Какой же цветной металл, оказывается, яркий и прекрасный! Пока про него забывают, он черный и даже позеленеть может. Но стоит пройтись ваткой, набрав на нее отцовой мазни, сразу вспыхивает, становится гладкий, золотой, а вся плохая чернота переходит на ватку!
Теранула же она по какому-то ребенку с крылышками как у бабочки, который угадывался под грязью на свалочном подсвечнике. И тотчас из нечистоты появилось как у мальчишек, когда они пысают, место. Золотое-золотое. Мать сразу рассердилась: “Аха! Заинтересовалася? Я те задам!”

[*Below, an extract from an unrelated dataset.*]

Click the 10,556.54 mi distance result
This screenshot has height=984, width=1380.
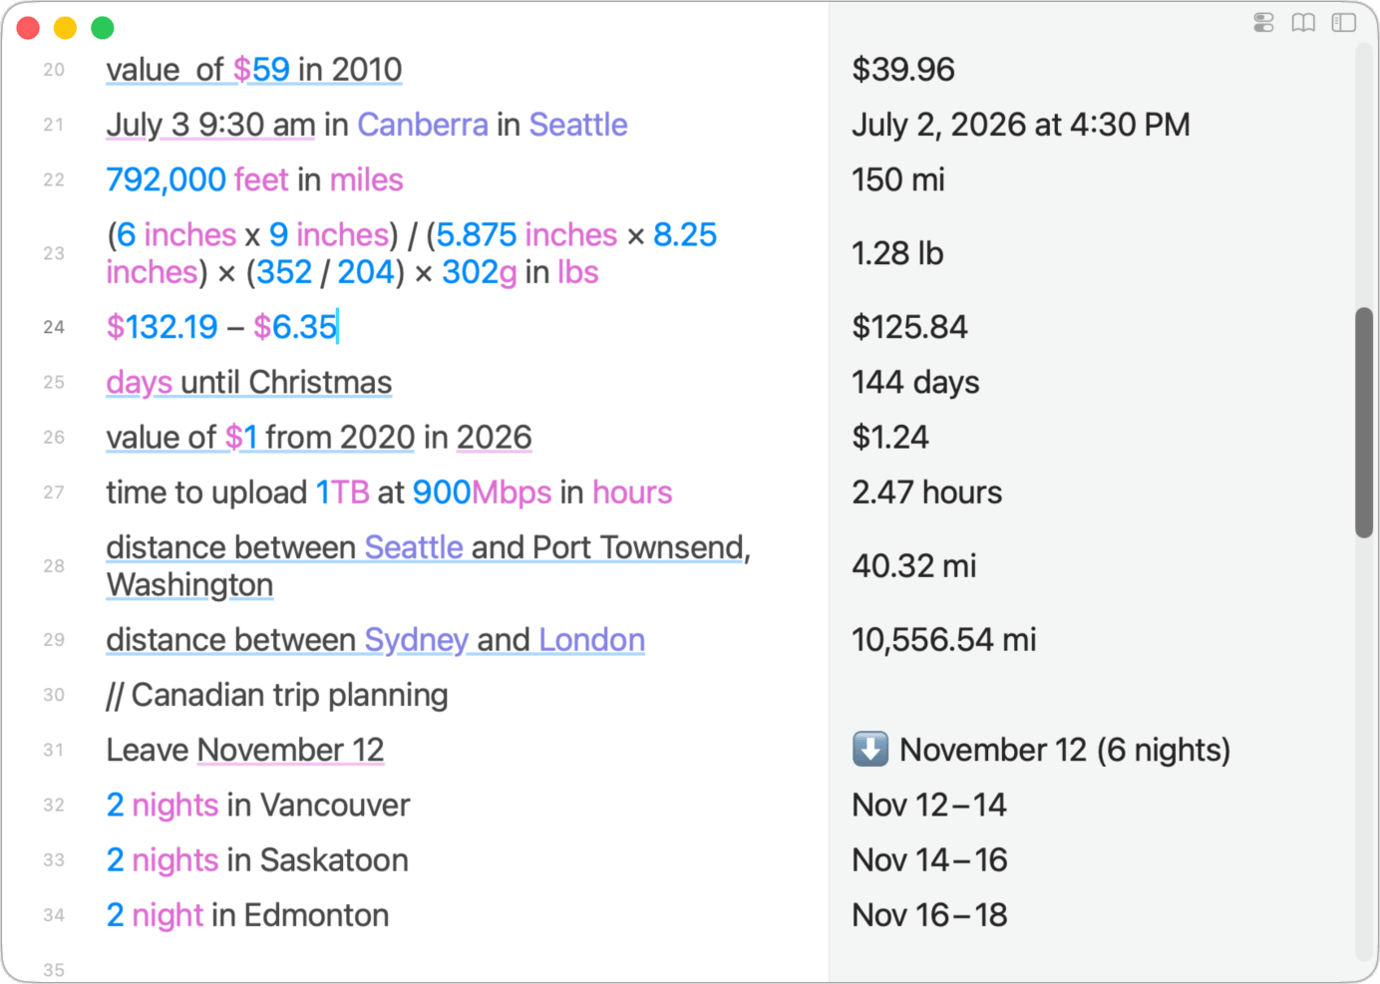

“Когда еще мать отнесет что набрала! И если по-протирать…” — задумалась Крыса, собираясь играть в куклы. Она ведь все еще в них играла, хотя и могла уже стать девочкой-дырявочкой (поймешь разве, что это значит?).
Главную куклу звали Латуня. “Ну всё, Латуня, если поела, подмывайся и ложись спать! — сказала ей Крыса. — Будешь ты слушаться, Латунька, или нет?!”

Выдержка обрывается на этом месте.